Saved data entries:
◇ ◇ ◇
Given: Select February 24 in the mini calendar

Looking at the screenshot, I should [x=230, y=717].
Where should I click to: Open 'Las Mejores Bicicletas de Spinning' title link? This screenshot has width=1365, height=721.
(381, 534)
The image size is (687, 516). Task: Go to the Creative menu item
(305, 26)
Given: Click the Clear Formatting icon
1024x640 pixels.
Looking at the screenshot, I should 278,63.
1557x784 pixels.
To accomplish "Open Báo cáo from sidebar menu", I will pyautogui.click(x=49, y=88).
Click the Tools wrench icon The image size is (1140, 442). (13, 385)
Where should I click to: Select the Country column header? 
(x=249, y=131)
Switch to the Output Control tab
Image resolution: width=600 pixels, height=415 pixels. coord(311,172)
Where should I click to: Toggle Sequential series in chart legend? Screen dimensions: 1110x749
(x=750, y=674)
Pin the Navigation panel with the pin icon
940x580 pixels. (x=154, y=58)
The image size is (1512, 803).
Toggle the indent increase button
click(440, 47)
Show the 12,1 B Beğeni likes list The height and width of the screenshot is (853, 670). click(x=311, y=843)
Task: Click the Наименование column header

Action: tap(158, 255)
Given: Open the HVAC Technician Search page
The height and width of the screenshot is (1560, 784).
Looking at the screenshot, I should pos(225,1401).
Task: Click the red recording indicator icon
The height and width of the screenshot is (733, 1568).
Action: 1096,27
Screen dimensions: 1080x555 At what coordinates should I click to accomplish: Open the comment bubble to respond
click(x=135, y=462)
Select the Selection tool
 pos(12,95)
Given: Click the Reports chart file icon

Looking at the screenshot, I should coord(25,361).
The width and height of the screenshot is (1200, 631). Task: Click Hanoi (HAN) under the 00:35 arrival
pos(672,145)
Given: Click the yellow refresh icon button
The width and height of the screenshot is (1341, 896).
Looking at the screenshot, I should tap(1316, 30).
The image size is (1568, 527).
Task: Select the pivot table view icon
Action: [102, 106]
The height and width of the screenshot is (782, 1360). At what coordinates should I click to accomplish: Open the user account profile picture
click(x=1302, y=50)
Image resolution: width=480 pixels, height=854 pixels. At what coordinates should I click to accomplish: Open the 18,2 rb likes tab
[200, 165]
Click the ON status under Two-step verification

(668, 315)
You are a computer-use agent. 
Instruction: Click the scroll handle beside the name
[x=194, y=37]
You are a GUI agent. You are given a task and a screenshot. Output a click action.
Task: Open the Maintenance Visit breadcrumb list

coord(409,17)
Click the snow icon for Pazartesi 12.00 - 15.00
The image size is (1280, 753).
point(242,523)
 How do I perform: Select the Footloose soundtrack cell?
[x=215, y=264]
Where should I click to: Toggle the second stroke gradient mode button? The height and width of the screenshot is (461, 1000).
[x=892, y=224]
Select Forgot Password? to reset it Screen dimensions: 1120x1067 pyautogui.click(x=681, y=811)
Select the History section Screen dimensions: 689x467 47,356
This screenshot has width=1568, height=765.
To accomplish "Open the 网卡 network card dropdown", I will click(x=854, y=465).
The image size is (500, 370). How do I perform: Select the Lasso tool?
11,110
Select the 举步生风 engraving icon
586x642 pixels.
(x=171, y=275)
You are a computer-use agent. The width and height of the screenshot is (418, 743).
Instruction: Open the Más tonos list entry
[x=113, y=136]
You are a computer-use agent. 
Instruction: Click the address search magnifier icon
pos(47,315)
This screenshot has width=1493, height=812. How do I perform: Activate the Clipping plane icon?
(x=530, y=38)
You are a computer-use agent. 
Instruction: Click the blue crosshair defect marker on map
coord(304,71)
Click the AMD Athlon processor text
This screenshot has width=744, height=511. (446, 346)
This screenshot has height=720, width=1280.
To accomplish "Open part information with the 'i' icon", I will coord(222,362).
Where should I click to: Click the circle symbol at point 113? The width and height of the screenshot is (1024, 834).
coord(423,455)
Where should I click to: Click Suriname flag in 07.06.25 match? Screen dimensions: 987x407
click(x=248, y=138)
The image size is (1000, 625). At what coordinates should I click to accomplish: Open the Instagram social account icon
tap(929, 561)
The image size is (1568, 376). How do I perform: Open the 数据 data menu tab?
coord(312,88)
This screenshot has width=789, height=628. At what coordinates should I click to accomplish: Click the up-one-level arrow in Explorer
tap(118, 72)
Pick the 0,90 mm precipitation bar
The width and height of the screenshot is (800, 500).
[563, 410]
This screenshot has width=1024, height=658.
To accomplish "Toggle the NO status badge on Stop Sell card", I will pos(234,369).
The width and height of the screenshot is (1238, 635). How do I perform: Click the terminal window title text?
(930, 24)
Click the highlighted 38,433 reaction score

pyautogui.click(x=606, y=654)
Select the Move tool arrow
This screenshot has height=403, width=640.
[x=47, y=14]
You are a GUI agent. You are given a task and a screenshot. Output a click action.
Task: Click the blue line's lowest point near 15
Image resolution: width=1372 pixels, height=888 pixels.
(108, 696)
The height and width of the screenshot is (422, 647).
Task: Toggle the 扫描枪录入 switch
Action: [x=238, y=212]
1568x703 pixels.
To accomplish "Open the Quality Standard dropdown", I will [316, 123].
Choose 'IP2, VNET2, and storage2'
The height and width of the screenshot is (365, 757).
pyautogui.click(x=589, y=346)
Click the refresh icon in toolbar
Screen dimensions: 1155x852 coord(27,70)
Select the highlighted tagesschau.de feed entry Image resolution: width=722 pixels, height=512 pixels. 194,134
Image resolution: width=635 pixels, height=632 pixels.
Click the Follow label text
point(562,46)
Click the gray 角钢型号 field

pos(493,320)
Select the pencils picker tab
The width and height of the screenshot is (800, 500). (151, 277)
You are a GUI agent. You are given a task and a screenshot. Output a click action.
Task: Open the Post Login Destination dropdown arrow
◇ ◇ ◇
[Your task]:
Every line above from the line with "The image size is (1000, 625)." to the line with "Select the Move tool arrow", both included, must be reproduced exactly, and no other line may appear.

[Exercise result]:
The image size is (1000, 625). At what coordinates should I click to accomplish: Open the Instagram social account icon
tap(929, 561)
The image size is (1568, 376). How do I perform: Open the 数据 data menu tab?
coord(312,88)
This screenshot has width=789, height=628. At what coordinates should I click to accomplish: Click the up-one-level arrow in Explorer
tap(118, 72)
Pick the 0,90 mm precipitation bar
The width and height of the screenshot is (800, 500).
[563, 410]
This screenshot has width=1024, height=658.
To accomplish "Toggle the NO status badge on Stop Sell card", I will pos(234,369).
The width and height of the screenshot is (1238, 635). How do I perform: Click the terminal window title text?
(930, 24)
Click the highlighted 38,433 reaction score

pyautogui.click(x=606, y=654)
Select the Move tool arrow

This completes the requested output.